Gangs Of New York | 2002

Gangs Of New York film location: Villa Borghese, Rome
Gangs Of New York location: Amsterdam and Jenny visit uptown ‘New York’: Villa Borghese, Rome | iStockphoto

The opening scene of Martin Scorsese’s epic, operatic story of the beginnings of modern New York in the mid-19th century, as Priest Vallon (Liam Neeson) leads the Dead Rabbits gang to war feels so savagely primitive that the door opening onto a snowy city square comes as a sudden shock. If the whole sequence seems like something from the subterranean world of Fellini’s Satyricon, that’s not entirely by chance.

The recreation of New York’s Five Points district was built at the same studio, Cinecittà Studios in Rome, and designed by Dante Ferretti, who worked on the films of both Federico Fellini and Pier Paolo Pasolini. None of the film was shot in the real New York.

Five Points was a real Manhattan district, standing at the intersection of Mulberry, Anthony (now Worth), Cross (now Park), Baxter and Water Streets. According to Charles Dickens, who visited in 1842, “This is the place: these narrow ways diverging to the right and left, and reeking everywhere with dirt and filth... Debauchery has made the very houses prematurely old. See how the rotten beams are tumbling down, and how the patched and broken windows seem to scowl dimly, like eyes that have been hurt in drunken frays.”

There’s nothing left of the old neighbourhood, which stood in the area north of the present NY City Courthouse.

There’s little in the way of real locations in the slums of Five Points, but once Vallon’s vengeful grown-up son Amsterdam (Leonardo DiCaprio) follows lightfingered Jenny (Cameron Diaz) uptown to the smart end of town, a couple of stylish Roman locations are seen.

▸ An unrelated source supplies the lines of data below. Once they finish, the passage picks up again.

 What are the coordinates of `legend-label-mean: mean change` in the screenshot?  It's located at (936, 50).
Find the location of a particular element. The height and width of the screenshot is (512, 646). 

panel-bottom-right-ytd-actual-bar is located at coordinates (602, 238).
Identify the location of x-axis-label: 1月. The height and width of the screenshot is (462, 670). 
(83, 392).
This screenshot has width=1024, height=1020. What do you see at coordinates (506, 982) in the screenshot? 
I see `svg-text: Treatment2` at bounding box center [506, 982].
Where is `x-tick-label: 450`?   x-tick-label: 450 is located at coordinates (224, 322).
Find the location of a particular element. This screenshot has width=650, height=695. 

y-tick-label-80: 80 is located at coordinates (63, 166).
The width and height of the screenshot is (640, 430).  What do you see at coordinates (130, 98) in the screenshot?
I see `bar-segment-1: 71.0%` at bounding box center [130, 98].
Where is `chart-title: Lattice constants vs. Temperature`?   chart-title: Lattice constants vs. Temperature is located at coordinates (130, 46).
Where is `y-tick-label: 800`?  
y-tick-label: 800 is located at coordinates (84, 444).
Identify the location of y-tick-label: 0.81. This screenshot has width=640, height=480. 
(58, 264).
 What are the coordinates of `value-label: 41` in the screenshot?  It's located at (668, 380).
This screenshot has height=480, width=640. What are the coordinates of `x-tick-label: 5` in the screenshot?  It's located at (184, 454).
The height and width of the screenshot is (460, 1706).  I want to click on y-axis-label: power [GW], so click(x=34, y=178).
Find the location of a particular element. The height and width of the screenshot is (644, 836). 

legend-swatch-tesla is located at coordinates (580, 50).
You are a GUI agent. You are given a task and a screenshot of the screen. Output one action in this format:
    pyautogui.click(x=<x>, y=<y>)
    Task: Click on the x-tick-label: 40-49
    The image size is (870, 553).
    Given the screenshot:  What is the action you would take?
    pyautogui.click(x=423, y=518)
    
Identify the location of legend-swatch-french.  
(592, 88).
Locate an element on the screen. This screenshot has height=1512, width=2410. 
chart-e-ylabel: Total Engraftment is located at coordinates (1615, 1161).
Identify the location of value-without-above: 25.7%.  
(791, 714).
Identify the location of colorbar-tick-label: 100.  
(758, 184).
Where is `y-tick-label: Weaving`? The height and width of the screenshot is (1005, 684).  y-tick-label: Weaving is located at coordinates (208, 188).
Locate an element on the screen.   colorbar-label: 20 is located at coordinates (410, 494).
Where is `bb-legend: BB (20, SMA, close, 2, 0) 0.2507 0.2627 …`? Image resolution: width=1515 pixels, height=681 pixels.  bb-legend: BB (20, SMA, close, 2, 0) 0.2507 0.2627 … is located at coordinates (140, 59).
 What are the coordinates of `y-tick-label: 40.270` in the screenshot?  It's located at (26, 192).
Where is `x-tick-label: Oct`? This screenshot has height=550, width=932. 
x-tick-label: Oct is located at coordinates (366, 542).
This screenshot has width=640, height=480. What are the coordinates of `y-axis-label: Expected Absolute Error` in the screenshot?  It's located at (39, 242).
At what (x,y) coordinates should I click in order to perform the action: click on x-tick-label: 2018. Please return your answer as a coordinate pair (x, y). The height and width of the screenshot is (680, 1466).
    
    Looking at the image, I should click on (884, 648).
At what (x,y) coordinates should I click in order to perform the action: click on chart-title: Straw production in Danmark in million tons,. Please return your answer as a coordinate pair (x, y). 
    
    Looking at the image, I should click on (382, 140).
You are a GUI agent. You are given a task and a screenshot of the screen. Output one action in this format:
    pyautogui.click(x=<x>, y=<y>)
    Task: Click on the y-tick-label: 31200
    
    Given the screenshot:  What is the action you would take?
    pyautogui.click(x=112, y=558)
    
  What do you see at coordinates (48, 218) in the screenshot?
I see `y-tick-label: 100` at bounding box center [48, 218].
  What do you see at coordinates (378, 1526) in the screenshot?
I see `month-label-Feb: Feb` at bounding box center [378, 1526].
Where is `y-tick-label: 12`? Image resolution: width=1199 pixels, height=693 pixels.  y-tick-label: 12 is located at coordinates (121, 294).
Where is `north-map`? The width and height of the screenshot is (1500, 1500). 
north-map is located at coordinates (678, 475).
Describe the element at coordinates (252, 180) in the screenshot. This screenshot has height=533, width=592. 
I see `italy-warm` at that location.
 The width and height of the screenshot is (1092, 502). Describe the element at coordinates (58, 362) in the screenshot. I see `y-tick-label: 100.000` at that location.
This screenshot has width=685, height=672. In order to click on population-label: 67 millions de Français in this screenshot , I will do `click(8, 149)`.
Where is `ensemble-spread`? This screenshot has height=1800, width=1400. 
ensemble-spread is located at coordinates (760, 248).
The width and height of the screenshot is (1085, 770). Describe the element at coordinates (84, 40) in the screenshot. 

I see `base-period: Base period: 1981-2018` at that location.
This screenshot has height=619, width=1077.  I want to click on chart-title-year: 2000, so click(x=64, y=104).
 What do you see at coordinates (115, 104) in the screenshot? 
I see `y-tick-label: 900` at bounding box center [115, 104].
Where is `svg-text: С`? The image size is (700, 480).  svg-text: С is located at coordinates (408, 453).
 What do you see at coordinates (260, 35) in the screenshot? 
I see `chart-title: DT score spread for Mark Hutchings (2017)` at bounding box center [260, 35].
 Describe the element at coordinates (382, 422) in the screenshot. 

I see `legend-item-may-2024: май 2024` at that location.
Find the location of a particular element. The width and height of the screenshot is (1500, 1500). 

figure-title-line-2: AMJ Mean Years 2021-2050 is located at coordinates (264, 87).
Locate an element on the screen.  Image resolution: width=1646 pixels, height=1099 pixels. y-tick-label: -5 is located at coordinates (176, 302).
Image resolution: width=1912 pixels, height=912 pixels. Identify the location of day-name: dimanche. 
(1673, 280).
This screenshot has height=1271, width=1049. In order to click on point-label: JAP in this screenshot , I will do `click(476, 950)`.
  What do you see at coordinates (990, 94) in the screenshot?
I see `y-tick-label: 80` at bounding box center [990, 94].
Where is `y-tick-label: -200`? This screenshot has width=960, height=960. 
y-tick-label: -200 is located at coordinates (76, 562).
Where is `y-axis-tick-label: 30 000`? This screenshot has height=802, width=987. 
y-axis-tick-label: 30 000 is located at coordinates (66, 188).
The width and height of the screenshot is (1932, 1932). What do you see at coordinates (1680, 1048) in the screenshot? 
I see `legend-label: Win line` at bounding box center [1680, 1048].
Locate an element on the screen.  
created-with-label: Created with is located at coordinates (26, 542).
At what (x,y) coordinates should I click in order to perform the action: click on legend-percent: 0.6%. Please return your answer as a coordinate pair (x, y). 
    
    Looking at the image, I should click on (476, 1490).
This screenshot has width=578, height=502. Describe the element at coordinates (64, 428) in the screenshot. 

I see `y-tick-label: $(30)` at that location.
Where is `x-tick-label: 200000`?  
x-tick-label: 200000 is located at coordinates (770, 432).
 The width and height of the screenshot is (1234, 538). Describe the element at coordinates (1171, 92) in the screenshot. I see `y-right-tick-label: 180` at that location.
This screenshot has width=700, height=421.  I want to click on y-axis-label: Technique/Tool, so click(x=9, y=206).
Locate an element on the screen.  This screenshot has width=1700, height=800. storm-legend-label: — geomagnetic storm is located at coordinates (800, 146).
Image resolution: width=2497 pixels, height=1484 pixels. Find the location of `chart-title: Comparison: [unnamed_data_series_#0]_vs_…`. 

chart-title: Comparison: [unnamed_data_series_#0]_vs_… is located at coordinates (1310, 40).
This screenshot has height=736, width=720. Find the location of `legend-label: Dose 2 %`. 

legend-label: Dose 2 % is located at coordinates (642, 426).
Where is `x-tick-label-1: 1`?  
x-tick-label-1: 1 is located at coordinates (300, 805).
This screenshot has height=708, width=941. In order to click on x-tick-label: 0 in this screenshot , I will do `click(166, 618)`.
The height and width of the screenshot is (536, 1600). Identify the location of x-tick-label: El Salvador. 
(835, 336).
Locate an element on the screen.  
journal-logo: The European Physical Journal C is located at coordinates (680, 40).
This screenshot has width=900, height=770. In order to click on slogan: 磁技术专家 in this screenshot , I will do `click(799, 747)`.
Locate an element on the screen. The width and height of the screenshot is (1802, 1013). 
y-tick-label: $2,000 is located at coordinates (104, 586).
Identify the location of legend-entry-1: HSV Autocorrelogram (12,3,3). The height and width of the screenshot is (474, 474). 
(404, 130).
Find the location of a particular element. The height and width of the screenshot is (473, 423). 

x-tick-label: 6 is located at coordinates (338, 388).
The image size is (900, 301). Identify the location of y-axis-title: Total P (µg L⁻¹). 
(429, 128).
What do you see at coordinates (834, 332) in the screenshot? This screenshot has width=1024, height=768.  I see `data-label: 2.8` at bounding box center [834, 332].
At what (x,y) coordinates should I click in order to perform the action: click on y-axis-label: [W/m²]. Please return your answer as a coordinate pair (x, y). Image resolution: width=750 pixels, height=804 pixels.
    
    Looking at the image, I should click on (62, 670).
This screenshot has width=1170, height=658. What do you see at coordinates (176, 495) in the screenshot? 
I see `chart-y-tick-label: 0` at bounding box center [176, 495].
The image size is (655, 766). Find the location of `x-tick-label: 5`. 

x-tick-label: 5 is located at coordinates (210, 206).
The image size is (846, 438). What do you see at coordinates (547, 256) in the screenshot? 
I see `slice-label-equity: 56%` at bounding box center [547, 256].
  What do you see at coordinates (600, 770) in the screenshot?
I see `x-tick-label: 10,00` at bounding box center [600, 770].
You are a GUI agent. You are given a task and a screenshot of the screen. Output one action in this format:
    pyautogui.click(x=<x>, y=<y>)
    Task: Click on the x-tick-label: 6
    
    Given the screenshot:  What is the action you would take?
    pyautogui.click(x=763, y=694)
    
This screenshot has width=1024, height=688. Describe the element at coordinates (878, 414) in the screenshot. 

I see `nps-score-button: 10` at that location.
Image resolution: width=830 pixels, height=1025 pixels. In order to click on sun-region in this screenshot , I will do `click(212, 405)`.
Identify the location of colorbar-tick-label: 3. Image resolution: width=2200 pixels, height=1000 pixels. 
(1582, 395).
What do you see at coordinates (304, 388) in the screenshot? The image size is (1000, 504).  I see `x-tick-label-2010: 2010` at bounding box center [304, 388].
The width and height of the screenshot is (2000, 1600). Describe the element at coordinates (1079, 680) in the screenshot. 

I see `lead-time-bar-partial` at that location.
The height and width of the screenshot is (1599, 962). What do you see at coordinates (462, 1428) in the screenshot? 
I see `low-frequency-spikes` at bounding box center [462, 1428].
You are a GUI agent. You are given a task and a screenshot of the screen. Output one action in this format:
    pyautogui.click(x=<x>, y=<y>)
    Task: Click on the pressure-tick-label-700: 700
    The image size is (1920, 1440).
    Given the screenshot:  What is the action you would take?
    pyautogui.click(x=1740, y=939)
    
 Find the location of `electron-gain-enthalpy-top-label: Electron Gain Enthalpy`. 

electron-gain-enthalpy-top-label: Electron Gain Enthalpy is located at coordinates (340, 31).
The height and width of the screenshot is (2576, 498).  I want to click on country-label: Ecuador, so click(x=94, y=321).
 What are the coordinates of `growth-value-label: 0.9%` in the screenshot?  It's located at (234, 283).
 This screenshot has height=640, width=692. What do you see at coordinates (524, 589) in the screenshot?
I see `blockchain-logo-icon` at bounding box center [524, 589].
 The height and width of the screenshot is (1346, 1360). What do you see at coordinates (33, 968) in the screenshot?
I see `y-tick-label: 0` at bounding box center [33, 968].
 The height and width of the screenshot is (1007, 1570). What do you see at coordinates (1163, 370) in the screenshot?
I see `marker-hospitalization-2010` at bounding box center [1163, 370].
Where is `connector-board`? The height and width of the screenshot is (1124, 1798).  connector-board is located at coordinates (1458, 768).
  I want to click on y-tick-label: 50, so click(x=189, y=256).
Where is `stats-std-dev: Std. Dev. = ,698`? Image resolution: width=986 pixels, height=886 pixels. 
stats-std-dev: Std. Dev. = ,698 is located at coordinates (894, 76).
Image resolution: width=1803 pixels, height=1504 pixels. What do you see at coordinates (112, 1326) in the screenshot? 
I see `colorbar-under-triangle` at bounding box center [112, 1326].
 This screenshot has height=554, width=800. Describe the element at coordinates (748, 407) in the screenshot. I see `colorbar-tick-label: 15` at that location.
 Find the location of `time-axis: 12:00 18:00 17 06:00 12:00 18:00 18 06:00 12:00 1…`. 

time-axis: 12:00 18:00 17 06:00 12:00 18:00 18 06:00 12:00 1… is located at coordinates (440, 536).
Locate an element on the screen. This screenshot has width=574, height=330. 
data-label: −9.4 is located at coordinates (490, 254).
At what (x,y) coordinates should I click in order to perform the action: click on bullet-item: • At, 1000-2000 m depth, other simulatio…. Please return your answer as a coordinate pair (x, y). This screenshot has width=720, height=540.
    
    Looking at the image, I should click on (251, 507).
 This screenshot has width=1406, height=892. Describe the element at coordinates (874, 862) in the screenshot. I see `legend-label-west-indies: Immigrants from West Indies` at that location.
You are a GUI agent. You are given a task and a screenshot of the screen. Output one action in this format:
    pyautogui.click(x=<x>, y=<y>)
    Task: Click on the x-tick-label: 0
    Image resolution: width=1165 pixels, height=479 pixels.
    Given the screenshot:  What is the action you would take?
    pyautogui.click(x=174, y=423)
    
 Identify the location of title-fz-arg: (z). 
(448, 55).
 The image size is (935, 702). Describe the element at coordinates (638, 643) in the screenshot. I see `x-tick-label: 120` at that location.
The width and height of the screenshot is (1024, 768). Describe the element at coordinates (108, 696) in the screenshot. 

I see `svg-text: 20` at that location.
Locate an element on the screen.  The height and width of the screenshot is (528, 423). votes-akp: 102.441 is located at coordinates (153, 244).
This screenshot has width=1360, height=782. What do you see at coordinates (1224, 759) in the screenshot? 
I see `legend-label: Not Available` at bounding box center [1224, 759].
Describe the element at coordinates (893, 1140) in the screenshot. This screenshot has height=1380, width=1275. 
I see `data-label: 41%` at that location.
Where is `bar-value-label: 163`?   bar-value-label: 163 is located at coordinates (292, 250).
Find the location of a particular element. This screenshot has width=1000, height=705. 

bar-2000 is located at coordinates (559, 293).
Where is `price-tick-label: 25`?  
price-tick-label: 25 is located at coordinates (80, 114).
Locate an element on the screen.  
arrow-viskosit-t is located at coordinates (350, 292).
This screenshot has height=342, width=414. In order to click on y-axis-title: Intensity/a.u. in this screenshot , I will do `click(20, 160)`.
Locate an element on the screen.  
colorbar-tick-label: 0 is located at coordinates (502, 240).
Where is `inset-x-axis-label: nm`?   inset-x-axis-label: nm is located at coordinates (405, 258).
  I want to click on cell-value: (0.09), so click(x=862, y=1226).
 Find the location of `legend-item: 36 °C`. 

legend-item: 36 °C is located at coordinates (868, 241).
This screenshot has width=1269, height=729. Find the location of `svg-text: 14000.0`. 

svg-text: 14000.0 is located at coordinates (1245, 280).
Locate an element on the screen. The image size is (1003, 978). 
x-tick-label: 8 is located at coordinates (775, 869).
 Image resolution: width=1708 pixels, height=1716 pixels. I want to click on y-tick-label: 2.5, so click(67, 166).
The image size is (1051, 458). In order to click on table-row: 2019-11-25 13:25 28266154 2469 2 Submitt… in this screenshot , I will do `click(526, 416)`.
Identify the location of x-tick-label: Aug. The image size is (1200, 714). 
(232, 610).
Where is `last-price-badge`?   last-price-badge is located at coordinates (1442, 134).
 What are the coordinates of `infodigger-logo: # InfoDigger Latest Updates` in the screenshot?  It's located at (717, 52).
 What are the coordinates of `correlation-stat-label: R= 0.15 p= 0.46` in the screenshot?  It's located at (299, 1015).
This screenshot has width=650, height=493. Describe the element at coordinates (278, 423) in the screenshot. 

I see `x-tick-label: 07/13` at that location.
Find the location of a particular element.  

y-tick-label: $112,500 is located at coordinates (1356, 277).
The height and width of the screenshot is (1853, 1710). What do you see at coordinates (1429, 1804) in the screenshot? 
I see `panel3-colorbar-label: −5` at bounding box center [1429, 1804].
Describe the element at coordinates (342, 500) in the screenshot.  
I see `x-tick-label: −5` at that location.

The lavish family mansion robbed by Jenny, where Amsterdam retrieves his necklace, is the Institute Marymount Nomentana, Via Nomentana 355.

The tree-lined walk in which they try to figure out if they can do business together is Villa Borghese Park in Rome, with the Meridiana Pavilion behind them. Villa Borghese is a large landscape garden containing a number of buildings and museums, including the Villa Borghese itself. The gardens were laid out in 1605 for Cardinal Scipione Borghese (nephew of Pope Paul V and a patron of sculptor Bernini). In the 19th century much of the garden was remade as a landscape garden in the English style. The gardens were bought by the commune of Rome, given to the public in 1903, and are open to the public.

The famous Spanish Steps lead up to this park, and there is also entrance at the Porte del Popolo by Piazza del Popolo. The gardens are home to the Gallleria Borghese and its art collection.